- [Problem details]: Update the lines below by replacing "column header" with "column heading" wherever it occurs. Leave everything else unchanged.

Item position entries
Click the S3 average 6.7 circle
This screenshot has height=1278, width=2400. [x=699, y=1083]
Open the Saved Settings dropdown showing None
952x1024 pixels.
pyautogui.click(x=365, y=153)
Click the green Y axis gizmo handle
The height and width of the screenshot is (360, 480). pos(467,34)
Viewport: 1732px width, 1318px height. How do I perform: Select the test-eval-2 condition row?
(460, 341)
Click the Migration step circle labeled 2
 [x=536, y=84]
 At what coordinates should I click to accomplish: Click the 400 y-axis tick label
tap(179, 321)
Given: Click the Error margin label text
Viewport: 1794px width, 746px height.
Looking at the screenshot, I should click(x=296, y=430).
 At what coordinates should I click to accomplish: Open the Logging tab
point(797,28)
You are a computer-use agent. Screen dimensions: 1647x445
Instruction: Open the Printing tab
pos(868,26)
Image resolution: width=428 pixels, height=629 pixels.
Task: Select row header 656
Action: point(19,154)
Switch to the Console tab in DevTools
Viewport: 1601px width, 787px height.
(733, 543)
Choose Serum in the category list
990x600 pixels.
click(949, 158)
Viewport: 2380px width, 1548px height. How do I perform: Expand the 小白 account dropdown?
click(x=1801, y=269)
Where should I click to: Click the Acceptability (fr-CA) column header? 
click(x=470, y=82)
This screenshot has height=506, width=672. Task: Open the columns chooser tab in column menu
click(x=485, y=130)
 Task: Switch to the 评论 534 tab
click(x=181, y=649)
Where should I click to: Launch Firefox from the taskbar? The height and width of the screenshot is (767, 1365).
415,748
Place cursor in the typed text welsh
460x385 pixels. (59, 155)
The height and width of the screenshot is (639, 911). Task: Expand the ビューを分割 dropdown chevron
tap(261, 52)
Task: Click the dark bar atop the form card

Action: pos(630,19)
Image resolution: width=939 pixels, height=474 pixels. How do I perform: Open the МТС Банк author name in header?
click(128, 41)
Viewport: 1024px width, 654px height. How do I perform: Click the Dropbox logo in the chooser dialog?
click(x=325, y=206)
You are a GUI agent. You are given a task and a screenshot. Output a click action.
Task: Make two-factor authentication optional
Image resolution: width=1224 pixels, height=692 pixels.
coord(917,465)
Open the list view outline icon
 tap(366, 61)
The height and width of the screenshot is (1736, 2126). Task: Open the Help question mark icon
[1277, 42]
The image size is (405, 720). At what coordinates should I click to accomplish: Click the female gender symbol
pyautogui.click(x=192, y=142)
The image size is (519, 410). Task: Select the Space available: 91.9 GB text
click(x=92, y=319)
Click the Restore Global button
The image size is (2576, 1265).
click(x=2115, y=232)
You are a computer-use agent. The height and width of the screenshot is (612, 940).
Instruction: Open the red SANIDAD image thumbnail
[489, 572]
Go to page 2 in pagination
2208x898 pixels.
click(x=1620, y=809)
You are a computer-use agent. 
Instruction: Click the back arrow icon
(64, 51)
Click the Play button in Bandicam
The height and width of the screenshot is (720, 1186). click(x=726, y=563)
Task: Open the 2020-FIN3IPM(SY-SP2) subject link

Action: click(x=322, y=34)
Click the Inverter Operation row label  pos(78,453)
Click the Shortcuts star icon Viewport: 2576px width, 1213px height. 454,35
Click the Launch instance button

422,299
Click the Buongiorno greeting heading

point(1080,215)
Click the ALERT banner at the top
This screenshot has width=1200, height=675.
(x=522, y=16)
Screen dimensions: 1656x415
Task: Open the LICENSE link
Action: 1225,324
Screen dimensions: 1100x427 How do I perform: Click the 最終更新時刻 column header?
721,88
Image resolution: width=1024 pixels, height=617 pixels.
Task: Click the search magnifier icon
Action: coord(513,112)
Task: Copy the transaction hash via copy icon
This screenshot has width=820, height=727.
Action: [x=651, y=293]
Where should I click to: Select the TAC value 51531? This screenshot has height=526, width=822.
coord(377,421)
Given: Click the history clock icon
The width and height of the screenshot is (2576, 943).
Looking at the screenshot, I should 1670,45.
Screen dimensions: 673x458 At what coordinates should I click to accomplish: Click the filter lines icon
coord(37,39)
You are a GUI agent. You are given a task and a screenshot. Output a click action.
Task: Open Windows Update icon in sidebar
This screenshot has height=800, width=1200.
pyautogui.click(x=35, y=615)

- [Task output]:
Click the S3 average 6.7 circle
This screenshot has height=1278, width=2400. [x=699, y=1083]
Open the Saved Settings dropdown showing None
952x1024 pixels.
pyautogui.click(x=365, y=153)
Click the green Y axis gizmo handle
The height and width of the screenshot is (360, 480). pos(467,34)
Viewport: 1732px width, 1318px height. How do I perform: Select the test-eval-2 condition row?
(460, 341)
Click the Migration step circle labeled 2
 [x=536, y=84]
 At what coordinates should I click to accomplish: Click the 400 y-axis tick label
tap(179, 321)
Given: Click the Error margin label text
Viewport: 1794px width, 746px height.
Looking at the screenshot, I should click(x=296, y=430).
 At what coordinates should I click to accomplish: Open the Logging tab
point(797,28)
You are a computer-use agent. Screen dimensions: 1647x445
Instruction: Open the Printing tab
pos(868,26)
Image resolution: width=428 pixels, height=629 pixels.
Task: Select row header 656
Action: point(19,154)
Switch to the Console tab in DevTools
Viewport: 1601px width, 787px height.
(733, 543)
Choose Serum in the category list
990x600 pixels.
click(949, 158)
Viewport: 2380px width, 1548px height. How do I perform: Expand the 小白 account dropdown?
click(x=1801, y=269)
Where should I click to: Click the Acceptability (fr-CA) column heading? 
click(x=470, y=82)
This screenshot has height=506, width=672. Task: Open the columns chooser tab in column menu
click(x=485, y=130)
 Task: Switch to the 评论 534 tab
click(x=181, y=649)
Where should I click to: Launch Firefox from the taskbar? The height and width of the screenshot is (767, 1365).
415,748
Place cursor in the typed text welsh
460x385 pixels. (59, 155)
The height and width of the screenshot is (639, 911). Task: Expand the ビューを分割 dropdown chevron
tap(261, 52)
Task: Click the dark bar atop the form card

Action: pos(630,19)
Image resolution: width=939 pixels, height=474 pixels. How do I perform: Open the МТС Банк author name in header?
click(128, 41)
Viewport: 1024px width, 654px height. How do I perform: Click the Dropbox logo in the chooser dialog?
click(x=325, y=206)
You are a GUI agent. You are given a task and a screenshot. Output a click action.
Task: Make two-factor authentication optional
Image resolution: width=1224 pixels, height=692 pixels.
coord(917,465)
Open the list view outline icon
 tap(366, 61)
The height and width of the screenshot is (1736, 2126). Task: Open the Help question mark icon
[1277, 42]
The image size is (405, 720). At what coordinates should I click to accomplish: Click the female gender symbol
pyautogui.click(x=192, y=142)
The image size is (519, 410). Task: Select the Space available: 91.9 GB text
click(x=92, y=319)
Click the Restore Global button
The image size is (2576, 1265).
click(x=2115, y=232)
You are a computer-use agent. The height and width of the screenshot is (612, 940).
Instruction: Open the red SANIDAD image thumbnail
[489, 572]
Go to page 2 in pagination
2208x898 pixels.
click(x=1620, y=809)
You are a computer-use agent. 
Instruction: Click the back arrow icon
(64, 51)
Click the Play button in Bandicam
The height and width of the screenshot is (720, 1186). click(x=726, y=563)
Task: Open the 2020-FIN3IPM(SY-SP2) subject link

Action: click(x=322, y=34)
Click the Inverter Operation row label  pos(78,453)
Click the Shortcuts star icon Viewport: 2576px width, 1213px height. 454,35
Click the Launch instance button

422,299
Click the Buongiorno greeting heading

point(1080,215)
Click the ALERT banner at the top
This screenshot has width=1200, height=675.
(x=522, y=16)
Screen dimensions: 1656x415
Task: Open the LICENSE link
Action: 1225,324
Screen dimensions: 1100x427 How do I perform: Click the 最終更新時刻 column heading?
721,88
Image resolution: width=1024 pixels, height=617 pixels.
Task: Click the search magnifier icon
Action: coord(513,112)
Task: Copy the transaction hash via copy icon
This screenshot has width=820, height=727.
Action: [x=651, y=293]
Where should I click to: Select the TAC value 51531? This screenshot has height=526, width=822.
coord(377,421)
Given: Click the history clock icon
The width and height of the screenshot is (2576, 943).
Looking at the screenshot, I should 1670,45.
Screen dimensions: 673x458 At what coordinates should I click to accomplish: Click the filter lines icon
coord(37,39)
You are a GUI agent. You are given a task and a screenshot. Output a click action.
Task: Open Windows Update icon in sidebar
This screenshot has height=800, width=1200.
pyautogui.click(x=35, y=615)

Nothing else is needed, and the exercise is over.